Se o assunto é sobejamente conhecido, e na referida efeméride foram múltiplos os estudos, documentários, reportagens, notícias sobre a catástrofe setecentista, já a forma escolhida por Rui Tavares pareceu-me bastante original. Antes de mais, o autor assume o caráter de divulgação da sua obra (assim se entende - não exatamente pela extensão, pelo número de páginas ou de referências bibliográficas - a expressão "pequeno livro" constante no título) - um trabalho, a meu ver, muito feliz, na medida em que destaca os pontos mais importantes (os acontecimentos daquele dia 1 de Novembro, a reconstrução, o papel do Marquês de Pombal, o impacto do acontecido, etc.) com o exigível rigor e alguma acuidade analítica. A escrita do autor é, por outro lado, um ponto forte a favor da obra, uma vez que conjuga inteligentemente descrição, análise e suposição (pense-se no interessante exercício de história contra factual contante num dos primeiros capítulos: como seria Lisboa se o terramoto não tivesse destruído a zona baixa da cidade), e é enriquecida por toques de humor e alguns efeitos literários.
A obra inicia-se com uma reflexão sobre o impacto mental e cultural de certos "dias mercantes" (aqueles dias que pela sua singularidade mudam as nossas vidas, que têm um antes e um depois, que constituem um trauma), fazendo o paralelismo do dia do terramoto com o 11 de Setembro. Isto porque o terramoto de Lisboa gerou vários debates (sobre o papel de Deus e/ou da Natureza nas catástrofes), refletidos em obras de grandes autores (os iluministas Voltaire - que aproveita o acontecimento nefasto para atacar a filosofia de Leibnitz -, Kant ou Rosseau debruçaram-se sobre o terramoto), difundidos em gazetas, correspondência, relatos, sermões, poemas, folhetins, e representada em gravuras.
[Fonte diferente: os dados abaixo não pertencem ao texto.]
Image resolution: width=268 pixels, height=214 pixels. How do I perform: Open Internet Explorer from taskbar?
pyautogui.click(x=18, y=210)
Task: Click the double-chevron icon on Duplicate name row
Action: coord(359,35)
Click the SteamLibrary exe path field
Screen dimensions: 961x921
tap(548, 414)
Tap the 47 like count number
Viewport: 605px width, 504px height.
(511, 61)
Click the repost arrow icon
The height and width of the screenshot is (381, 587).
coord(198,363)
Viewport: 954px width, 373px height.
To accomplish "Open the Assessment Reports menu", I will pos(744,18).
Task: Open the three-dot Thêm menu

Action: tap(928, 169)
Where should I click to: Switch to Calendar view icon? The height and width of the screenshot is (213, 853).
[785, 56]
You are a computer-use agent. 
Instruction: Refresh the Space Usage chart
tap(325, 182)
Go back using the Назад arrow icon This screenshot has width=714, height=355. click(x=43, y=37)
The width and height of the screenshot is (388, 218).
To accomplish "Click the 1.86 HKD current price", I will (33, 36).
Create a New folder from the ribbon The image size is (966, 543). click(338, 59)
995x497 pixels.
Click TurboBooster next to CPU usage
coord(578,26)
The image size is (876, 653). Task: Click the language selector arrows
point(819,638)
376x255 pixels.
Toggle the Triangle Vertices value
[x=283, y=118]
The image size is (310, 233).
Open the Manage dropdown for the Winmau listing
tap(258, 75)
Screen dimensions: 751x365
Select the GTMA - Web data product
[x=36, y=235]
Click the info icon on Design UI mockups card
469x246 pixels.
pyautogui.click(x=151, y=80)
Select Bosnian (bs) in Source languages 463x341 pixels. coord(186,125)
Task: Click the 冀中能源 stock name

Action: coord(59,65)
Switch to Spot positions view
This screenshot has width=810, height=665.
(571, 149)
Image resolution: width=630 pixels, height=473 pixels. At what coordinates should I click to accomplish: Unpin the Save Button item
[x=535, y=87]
É precisamente neste impacto mental e cultural, com que se encerra o livro, que a meu ver assenta o seu maior mérito.
O livro de Rui Tavares, mais do que um livro de História, é um exemplo positivo de ensaio histórico - está lá a História, mas esta é tratada e apresentada de forma mais livre e pessoal, o que, no presente caso, acaba por resultar bastante bem.